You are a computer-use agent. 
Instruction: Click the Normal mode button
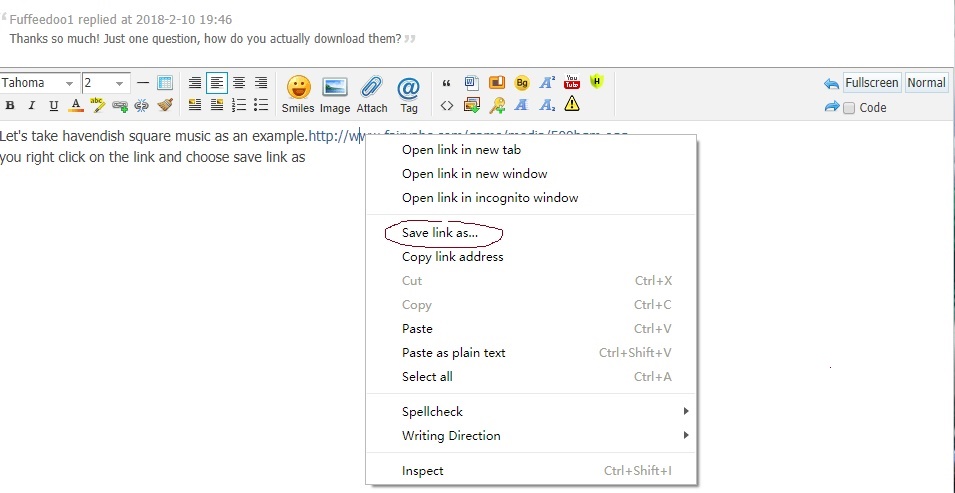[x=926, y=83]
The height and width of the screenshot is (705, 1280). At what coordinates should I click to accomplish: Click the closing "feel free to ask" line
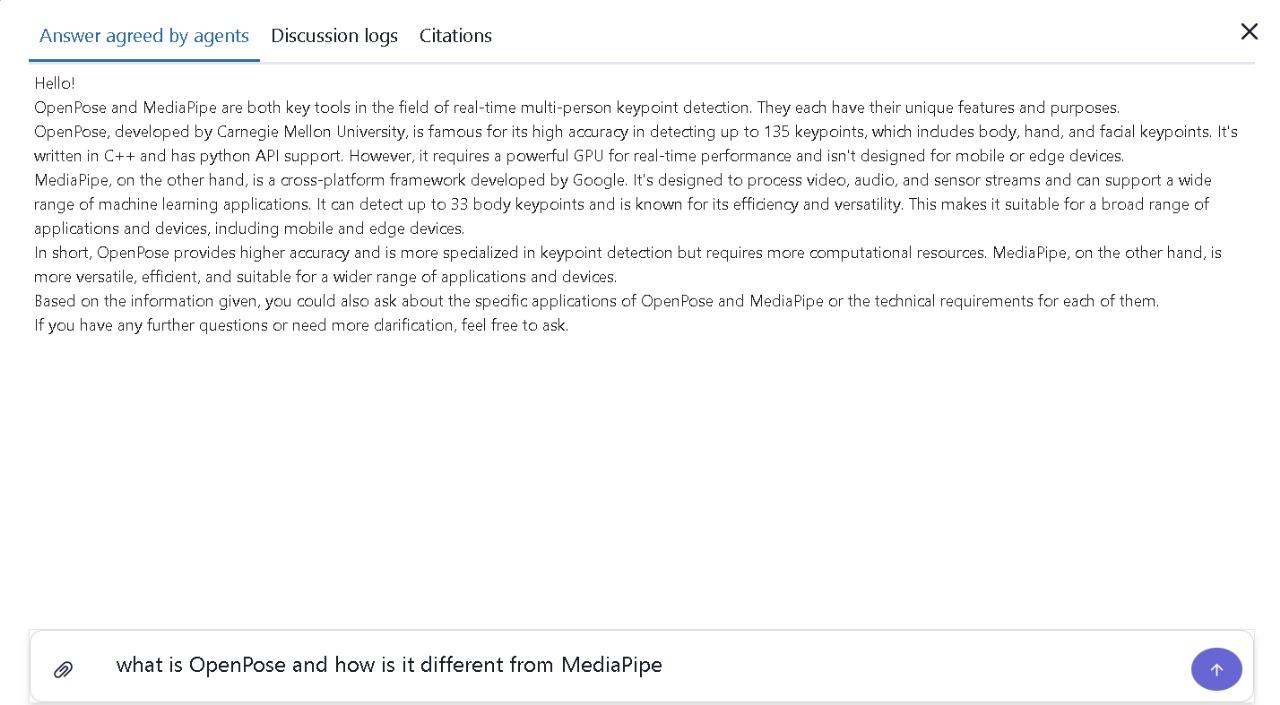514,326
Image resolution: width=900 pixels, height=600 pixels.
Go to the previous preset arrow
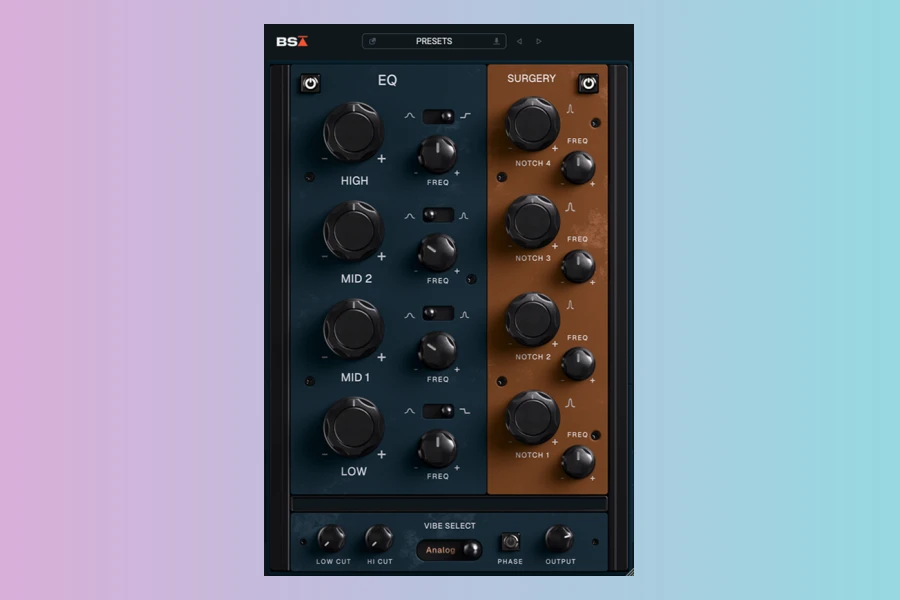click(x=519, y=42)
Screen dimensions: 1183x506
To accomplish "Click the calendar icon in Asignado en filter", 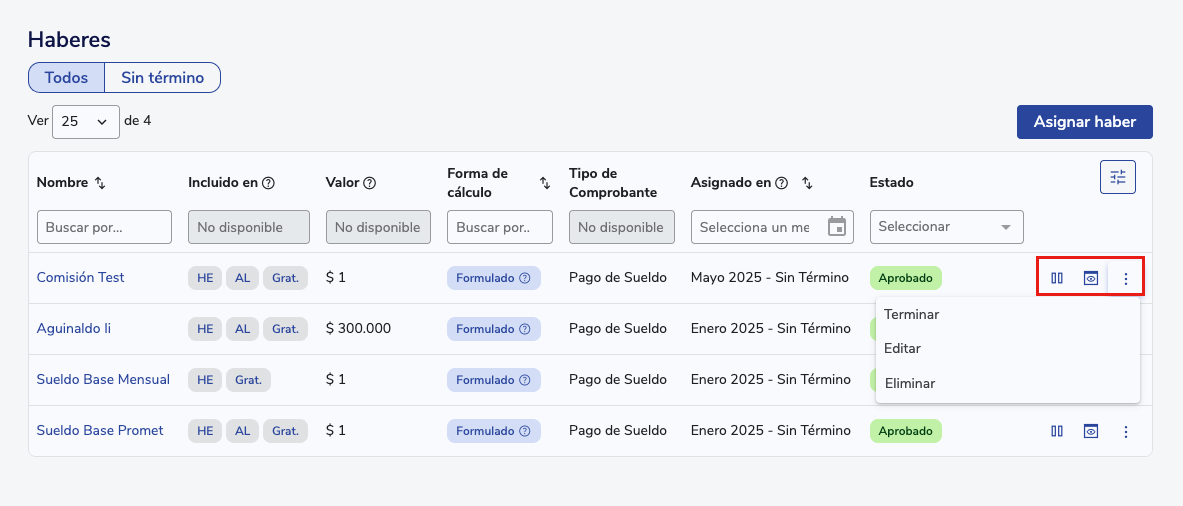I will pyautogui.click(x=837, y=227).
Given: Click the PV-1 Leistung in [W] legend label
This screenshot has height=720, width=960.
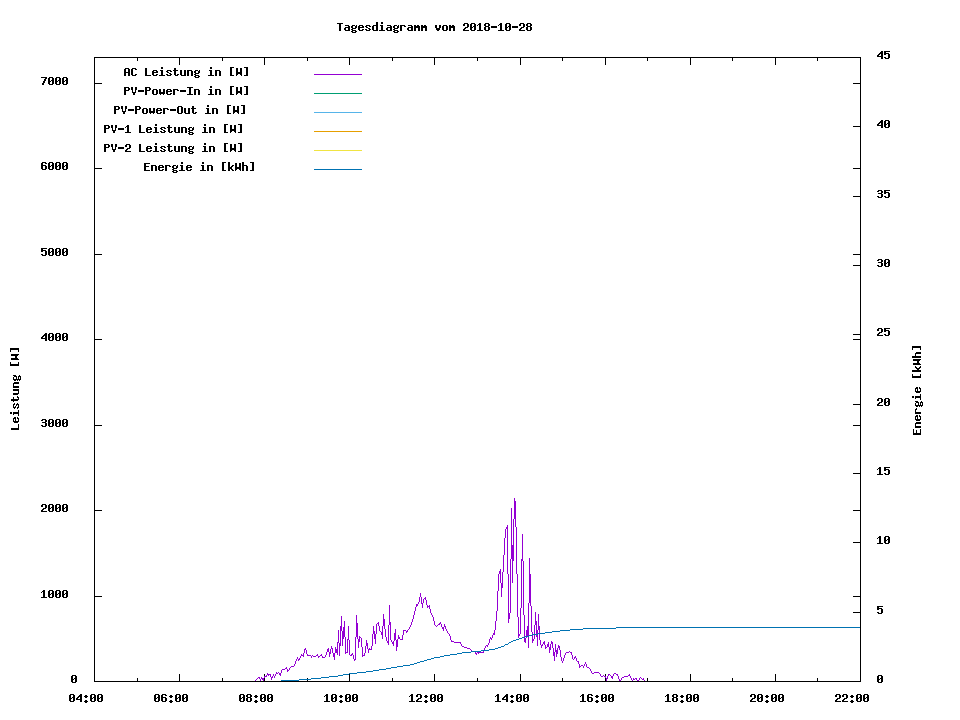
____
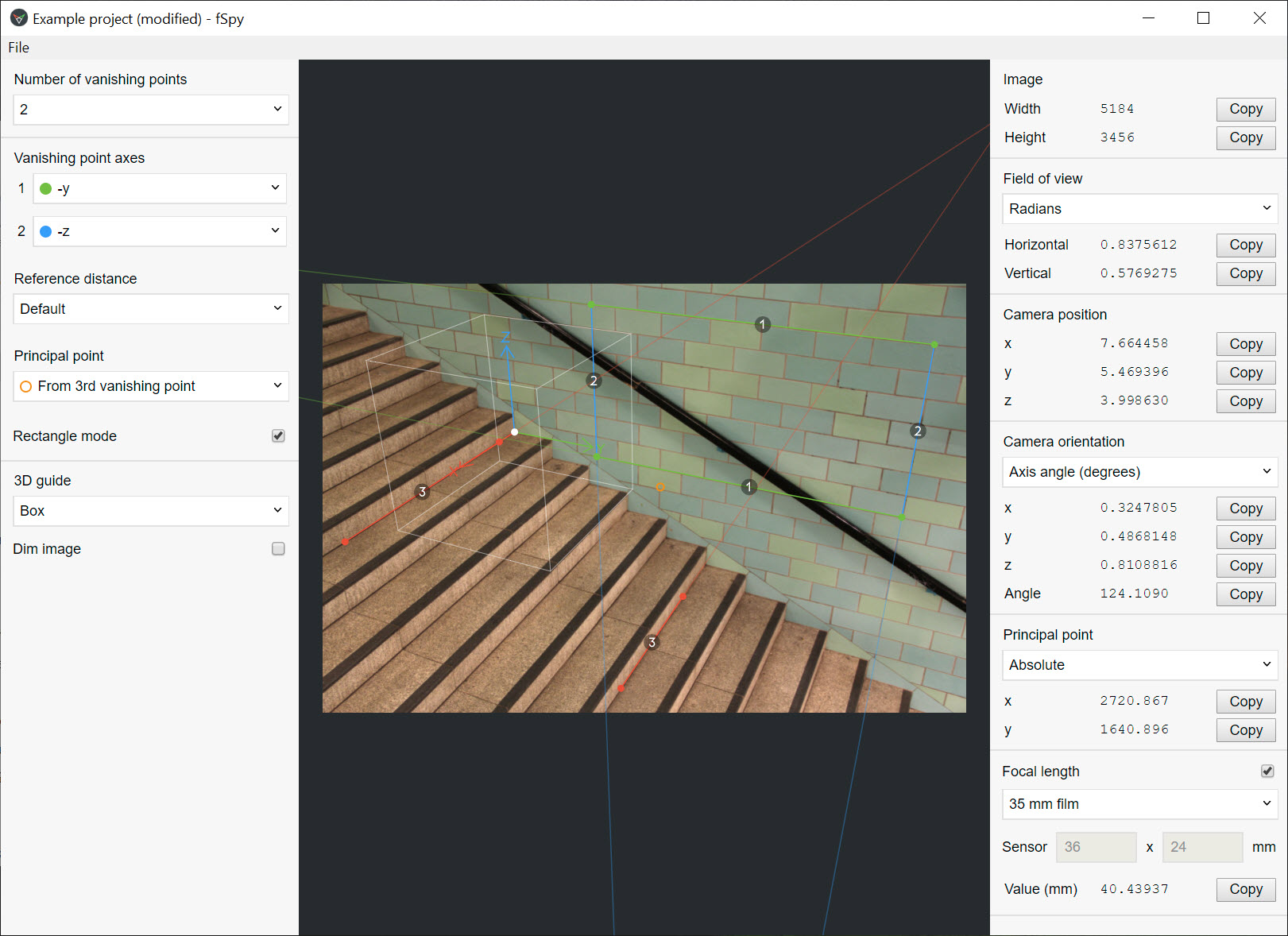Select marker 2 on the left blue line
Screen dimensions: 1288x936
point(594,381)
____
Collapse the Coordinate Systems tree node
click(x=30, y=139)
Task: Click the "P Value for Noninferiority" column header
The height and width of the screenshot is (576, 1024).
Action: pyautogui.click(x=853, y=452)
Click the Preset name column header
____
Written instruction:
Can you arrange the lines of the records between the line holding "Collapse the Coordinate Systems tree node" and the line holding "Click the Preset name column header", inclusive, as a Markdown table with the columns No. (the row number) and Line, leaving out any blank lines?

Task response:
| No. | Line |
|---|---|
| 1 | Collapse the Coordinate Systems tree node |
| 2 | click(x=30, y=139) |
| 3 | Task: Click the "P Value for Noninferiority" column header |
| 4 | The height and width of the screenshot is (576, 1024). |
| 5 | Action: pyautogui.click(x=853, y=452) |
| 6 | Click the Preset name column header |